Even though they're pretty similar, they're still different pieces of literature. The differences just lie in the details. The settings, the tone, the characters. Since "The Great Lenore" was pretty obviously based off of "The Great Gatsby", the slight differences in the novels helped me see "The Great Gatsby" in a different way.
An example of this is Lenore's staged death in "The Great Lenore". If we acknowledge that Daisy and Lenore play similar characters we can analyze the fact that Lenore stages her death to get away from her unfaithful husband, and Daisy does not. Daisy does however mention to Nick how difficult a time she is having and how she wishes she could get away. I used to think that this was because Lenore was tougher. Lenore was strong enough to run away. I don't think so anymore. I think Lenore's staged death emphasizes and mirrors Daisy's spoken desire to leave. It's just shown in larger terms in "The Great Lenore" so readers won't miss it.
In Conclusion...
I actually liked reading "The Great Lenore" more than reading "The Great Gatsby." I know this is crazy. "The Great Gatsby" is a classic. Who am I to dare say that "The Great Lenore" may have been a better book? I understand that "The Great Gatsby" was revolutionary in its time period. I also understand that the author of "The Great Lenore", J.M. Tohline cannot take full credit for his characters as they were almost all based off of characters in Fitzgerald's Gatsby. Yet of the two books, I found "The Great Lenore" much easier to connect with and much more enjoyable to read. Perhaps it's because we no longer live in the Jazz Age and a few of the references in "The Great Gatsby" eluded me. Perhaps it's because it's because Tohline's descriptions and imagery were brilliant and made me feel like I was actually living the book. More likely, it's because by the end of the book I found I hated Lenore WAY more than I hated Daisy. When you find yourself seriously angry for hours on end at a fictional character, you know you've just read a really good book. It means the author has successfully played your emotions like a puppet.

------------------------------------

Action item A
In the excerpt, why does Lenore stage her death?
Action item B
Transcribe everything in the excerpt from "An example of" down to "In Conclusion...".

Supplied information
------------------------------------

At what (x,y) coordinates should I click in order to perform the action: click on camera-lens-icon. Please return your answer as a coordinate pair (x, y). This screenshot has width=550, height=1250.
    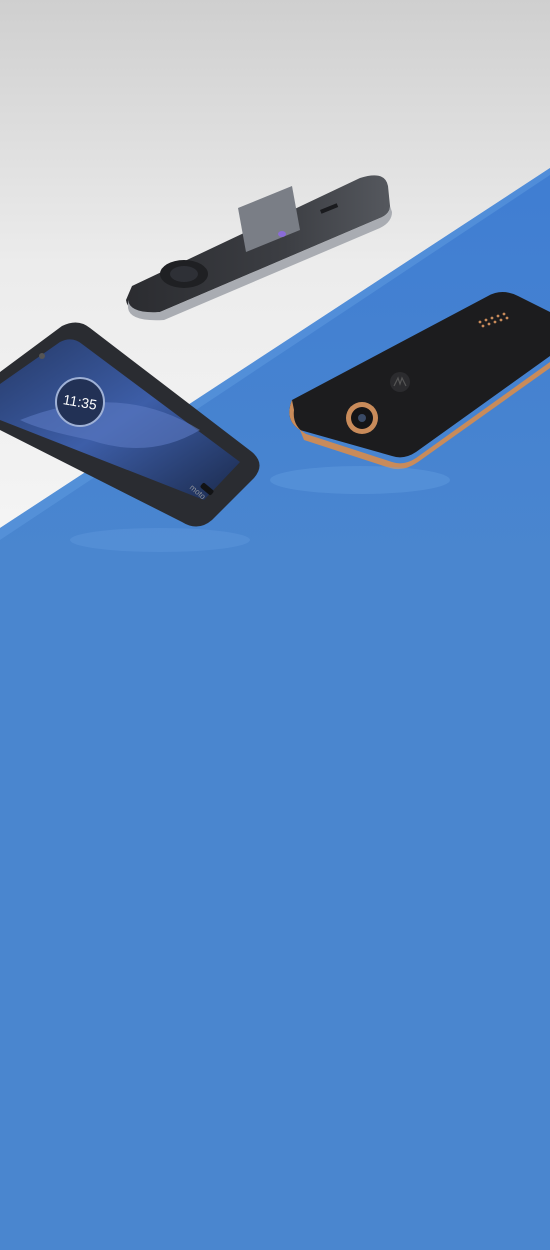
    Looking at the image, I should click on (362, 418).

------------------------------------

Exercise answer A
She stages her death to get away from her unfaithful husband.

Exercise answer B
An example of this is Lenore's staged death in "The Great Lenore". If we acknowledge that Daisy and Lenore play similar characters we can analyze the fact that Lenore stages her death to get away from her unfaithful husband, and Daisy does not. Daisy does however mention to Nick how difficult a time she is having and how she wishes she could get away. I used to think that this was because Lenore was tougher. Lenore was strong enough to run away. I don't think so anymore. I think Lenore's staged death emphasizes and mirrors Daisy's spoken desire to leave. It's just shown in larger terms in "The Great Lenore" so readers won't miss it.
In Conclusion...